Security engineer Taylor Hornby, who discovered a critical flaw in Zcash’s Orchard shielded pool that could have allowed unlimited counterfeiting of ZEC tokens, has announced plans to audit Monero and other privacy-focused cryptocurrencies.
Hornby found the vulnerability on May 29 using Anthropic’s Claude Opus 4.8 AI model. The bug had been undetected since the Orchard pool’s activation in May 2022-four years of a live vulnerability that could have been used to mint fake ZEC.
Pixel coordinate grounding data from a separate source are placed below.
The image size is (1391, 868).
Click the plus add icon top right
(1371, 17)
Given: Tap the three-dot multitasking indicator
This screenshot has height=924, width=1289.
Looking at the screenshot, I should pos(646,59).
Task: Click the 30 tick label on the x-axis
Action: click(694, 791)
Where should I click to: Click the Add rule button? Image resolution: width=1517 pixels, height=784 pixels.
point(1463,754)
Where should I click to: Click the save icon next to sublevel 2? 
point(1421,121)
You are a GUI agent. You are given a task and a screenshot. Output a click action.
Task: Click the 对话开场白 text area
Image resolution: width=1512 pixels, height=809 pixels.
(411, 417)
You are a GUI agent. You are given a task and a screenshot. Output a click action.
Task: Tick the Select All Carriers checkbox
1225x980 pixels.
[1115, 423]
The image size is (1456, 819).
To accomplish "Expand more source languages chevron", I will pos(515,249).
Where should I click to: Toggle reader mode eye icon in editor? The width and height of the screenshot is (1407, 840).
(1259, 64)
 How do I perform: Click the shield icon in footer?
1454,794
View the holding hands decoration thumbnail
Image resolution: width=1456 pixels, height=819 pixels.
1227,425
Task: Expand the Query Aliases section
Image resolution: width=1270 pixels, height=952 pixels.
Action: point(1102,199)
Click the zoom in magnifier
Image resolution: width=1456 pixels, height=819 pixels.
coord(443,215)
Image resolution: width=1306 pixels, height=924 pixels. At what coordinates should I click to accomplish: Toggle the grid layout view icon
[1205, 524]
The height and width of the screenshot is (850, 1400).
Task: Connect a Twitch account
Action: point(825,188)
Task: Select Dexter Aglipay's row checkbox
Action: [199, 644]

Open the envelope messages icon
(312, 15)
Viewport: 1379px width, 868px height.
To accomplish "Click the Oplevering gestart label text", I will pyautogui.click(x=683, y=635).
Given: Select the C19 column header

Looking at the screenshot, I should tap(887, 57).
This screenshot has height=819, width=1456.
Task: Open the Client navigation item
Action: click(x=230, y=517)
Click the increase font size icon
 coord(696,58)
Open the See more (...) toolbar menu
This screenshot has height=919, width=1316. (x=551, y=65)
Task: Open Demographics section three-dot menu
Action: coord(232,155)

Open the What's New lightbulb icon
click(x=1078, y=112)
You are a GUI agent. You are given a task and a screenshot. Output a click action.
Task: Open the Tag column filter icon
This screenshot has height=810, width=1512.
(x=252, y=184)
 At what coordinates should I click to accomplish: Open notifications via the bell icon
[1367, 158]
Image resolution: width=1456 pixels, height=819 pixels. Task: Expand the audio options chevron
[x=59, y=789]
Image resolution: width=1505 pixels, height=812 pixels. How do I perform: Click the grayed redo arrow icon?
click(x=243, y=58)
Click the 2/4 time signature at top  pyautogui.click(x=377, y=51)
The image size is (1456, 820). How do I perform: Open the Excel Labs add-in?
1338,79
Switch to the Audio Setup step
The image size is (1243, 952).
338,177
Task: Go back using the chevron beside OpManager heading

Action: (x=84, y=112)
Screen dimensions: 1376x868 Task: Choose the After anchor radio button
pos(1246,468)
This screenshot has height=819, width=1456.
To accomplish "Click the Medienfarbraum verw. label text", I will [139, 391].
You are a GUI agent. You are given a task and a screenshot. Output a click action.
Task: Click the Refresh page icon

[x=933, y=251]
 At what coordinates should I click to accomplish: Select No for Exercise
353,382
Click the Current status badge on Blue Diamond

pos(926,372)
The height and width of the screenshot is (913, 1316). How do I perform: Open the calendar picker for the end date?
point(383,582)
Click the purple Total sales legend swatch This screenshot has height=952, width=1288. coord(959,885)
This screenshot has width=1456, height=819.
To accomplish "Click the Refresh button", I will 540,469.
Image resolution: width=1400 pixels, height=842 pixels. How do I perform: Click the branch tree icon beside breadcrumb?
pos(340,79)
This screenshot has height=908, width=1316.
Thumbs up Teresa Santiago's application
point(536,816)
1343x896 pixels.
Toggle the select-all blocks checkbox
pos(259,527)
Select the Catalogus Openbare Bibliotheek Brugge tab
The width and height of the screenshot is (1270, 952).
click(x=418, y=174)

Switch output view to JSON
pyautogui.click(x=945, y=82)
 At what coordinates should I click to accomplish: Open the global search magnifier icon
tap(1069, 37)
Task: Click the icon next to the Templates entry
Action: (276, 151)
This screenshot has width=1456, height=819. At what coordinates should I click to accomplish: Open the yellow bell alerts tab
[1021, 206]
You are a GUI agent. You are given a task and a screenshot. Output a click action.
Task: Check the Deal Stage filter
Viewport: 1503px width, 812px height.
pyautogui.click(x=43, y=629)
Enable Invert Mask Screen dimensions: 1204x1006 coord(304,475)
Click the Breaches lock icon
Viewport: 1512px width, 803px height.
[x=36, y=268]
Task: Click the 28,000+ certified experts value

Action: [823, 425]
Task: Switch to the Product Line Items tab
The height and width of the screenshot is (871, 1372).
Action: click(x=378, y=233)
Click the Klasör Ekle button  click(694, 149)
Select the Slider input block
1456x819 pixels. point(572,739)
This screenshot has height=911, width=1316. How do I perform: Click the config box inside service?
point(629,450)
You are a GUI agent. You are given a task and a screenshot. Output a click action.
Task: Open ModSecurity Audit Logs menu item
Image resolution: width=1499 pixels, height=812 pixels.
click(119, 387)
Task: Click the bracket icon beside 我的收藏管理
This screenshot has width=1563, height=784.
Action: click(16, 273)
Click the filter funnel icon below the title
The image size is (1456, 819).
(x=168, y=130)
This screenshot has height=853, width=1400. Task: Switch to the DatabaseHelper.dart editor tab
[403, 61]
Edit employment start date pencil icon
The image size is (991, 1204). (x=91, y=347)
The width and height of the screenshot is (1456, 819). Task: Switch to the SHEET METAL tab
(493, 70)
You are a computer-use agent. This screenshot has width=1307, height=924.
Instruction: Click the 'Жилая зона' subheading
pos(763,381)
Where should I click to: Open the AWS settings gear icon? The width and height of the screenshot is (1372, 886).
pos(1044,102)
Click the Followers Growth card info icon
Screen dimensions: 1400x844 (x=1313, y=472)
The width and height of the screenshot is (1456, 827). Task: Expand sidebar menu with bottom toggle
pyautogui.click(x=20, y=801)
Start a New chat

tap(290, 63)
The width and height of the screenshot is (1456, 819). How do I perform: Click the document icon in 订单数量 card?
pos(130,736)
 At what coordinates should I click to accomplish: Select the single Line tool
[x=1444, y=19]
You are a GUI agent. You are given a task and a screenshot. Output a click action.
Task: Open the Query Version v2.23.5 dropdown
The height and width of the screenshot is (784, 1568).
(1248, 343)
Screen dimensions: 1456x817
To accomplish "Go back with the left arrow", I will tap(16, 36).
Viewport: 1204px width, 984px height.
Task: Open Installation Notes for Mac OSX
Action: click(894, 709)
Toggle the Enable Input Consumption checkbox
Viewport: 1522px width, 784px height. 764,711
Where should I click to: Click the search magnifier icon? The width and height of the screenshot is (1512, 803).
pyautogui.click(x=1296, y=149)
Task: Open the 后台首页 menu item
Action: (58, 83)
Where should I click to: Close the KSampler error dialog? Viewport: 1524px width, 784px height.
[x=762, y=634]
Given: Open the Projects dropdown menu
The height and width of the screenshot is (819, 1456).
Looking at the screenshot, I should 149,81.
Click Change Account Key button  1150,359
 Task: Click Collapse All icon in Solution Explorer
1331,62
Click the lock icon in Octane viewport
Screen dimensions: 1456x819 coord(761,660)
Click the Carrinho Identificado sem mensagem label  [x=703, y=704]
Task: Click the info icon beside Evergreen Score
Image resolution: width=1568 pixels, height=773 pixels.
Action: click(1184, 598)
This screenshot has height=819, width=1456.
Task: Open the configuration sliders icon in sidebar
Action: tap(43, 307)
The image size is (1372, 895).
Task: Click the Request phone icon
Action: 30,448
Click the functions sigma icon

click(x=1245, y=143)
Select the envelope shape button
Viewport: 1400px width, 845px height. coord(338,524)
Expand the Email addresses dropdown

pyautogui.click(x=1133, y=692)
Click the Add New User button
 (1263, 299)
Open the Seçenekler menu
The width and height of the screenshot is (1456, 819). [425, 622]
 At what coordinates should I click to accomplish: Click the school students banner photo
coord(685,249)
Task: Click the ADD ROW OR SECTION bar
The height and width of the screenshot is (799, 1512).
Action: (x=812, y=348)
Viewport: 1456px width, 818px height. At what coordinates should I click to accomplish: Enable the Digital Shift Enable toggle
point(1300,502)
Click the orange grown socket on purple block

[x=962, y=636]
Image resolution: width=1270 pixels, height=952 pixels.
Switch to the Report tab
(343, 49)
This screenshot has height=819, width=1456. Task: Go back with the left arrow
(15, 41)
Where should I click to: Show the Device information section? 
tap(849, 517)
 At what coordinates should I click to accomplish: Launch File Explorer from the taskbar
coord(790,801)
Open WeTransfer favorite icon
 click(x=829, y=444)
Hornby was engaged by Shielded Labs in April 2026. He identified the flaw just days into his AI-assisted review. He reported it to the Zcash Open Development Lab, which implemented an emergency soft fork by June 1 and a full network upgrade, NU6.2, on June 2.
ZEC fell by at least 38% following the disclosure, as traders priced in the possibility the bug had already been exploited. Hornby said he reported rather than exploited the vulnerability because the Zcash developers were “like family.”
Hornby’s use of AI-assisted auditing signals a potential new standard for privacy-focused protocols.
Monero uses a fundamentally different privacy architecture-ring signatures, stealth addresses, and RingCT-versus Zcash’s zero-knowledge proofs. But the same opacity that protects user privacy could conceal a counterfeiting bug if one exists. Hornby’s extended audits mean holders should brace for potential volatility, even if no exploitation is found.